Difícil definir qual o melhor conto entre os 27 da coletânea. Pelo menos 15 deles são antológicos. Destaco A muralha da China, Amarelo Klimt, Dona Katucha, Cara de Boneca, Lucy in the sky, Madame Viola..., Um traidor, Missa de sétimo dia, Batatas bravas e o conto que dá título ao livro. São contos repletos de vida e de tudo aquilo com que a vida nos premia: dor e gozo e desespero, com algum laivo de paz e conforto e, ainda, topadas inevitáveis com as garras da maldade.
Paulo Henriques Brito alerta, no texto da orelha, para "o traço unificador da obra" de Viana, sua temática: "pode-se dizer que todos os seus contos giram em torno do corpo e de suas vicissitudes. Ainda que o tema seja abordado por diversos ângulos, o que mais intriga o autor são seus dois pontos extremos - o corpo como mistério (infância) e como ruína (velhice)." Em Jeito de matar lagartas ganham espaço e destaque as narrativas centradas na decadência física e nas angústias que assaltam inevitavelmente quem envelhece. Brito afirma que Viana mantém "o mesmo olhar crítico e afiado, impiedoso mas profundamente humano".

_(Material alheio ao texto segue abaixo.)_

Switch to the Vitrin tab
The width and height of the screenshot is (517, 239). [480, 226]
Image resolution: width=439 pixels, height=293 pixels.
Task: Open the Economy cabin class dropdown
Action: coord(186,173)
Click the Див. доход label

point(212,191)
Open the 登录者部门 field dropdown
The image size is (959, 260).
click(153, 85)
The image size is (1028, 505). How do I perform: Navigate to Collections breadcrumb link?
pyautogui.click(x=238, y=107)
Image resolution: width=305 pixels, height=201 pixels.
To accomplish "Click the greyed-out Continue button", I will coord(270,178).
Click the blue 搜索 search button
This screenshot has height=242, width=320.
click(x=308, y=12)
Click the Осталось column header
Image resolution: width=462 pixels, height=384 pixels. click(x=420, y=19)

Isso significa que Jeito de matar lagartas, do sergipano Antonio Carlos Viana, avança um pouco mais o padrão de qualidade literária dos livros anteriores do autor. Quem tremeu ou se arrepiou ao ler Cine Privé, de 2009, vai encontrar neste novo livro personagens e circunstâncias singulares, daquelas inesquecíveis pela grandiosidade de sua miséria, horror e grandeza humanos. No popular: a pegada é forte, sem meios termos, na melhor linhagem dos ficcionistas ocupados em materializar sua arte sem aliviar a barra para nenhum dos envolvidos, em especial, o leitor. A linguagem segue exata, sem excessos, crua e comprometida com o que é narrado. Como diria minha mãe, Antonio Carlos Viana não alisa.
Trecho: "Era um meio de tarde de junho, um dia depois do São João, as cinzas das fogueiras ainda fumegando, o cheiro bom de pólvora no ar. Eu já sabia o que significava aquele bando de meninos em fila, esperando a vez para se esfregar nas coxas de seu Lilá. O muro do cemitério onde ele se apoiava já tinha até as marcas de suas mãos. Os meninos iam um por um, baixavam os calções, se esfregavam nele e só. Cada um levava umas folhas de mamoneira para limpar a sujeira que o outro tinha deixado e se esfregava do mesmo jeito, ensebando mais uma vez as coxas de seu Lilá, que não gemia, que não dizia nada. Também era só isso que ele permitia. Um ou outro queria ir mais longe, mas ele não deixava. Via-se que ele tinha alma bondosa, era como se sacrificasse em nome de alguma coisa que serviria mais para nossas vidas que para a dele." (Cara de boneca).
Jeito de matar lagartas, Antonio Carlos Viana, Companhia das Letras, 1a. edição, 2015.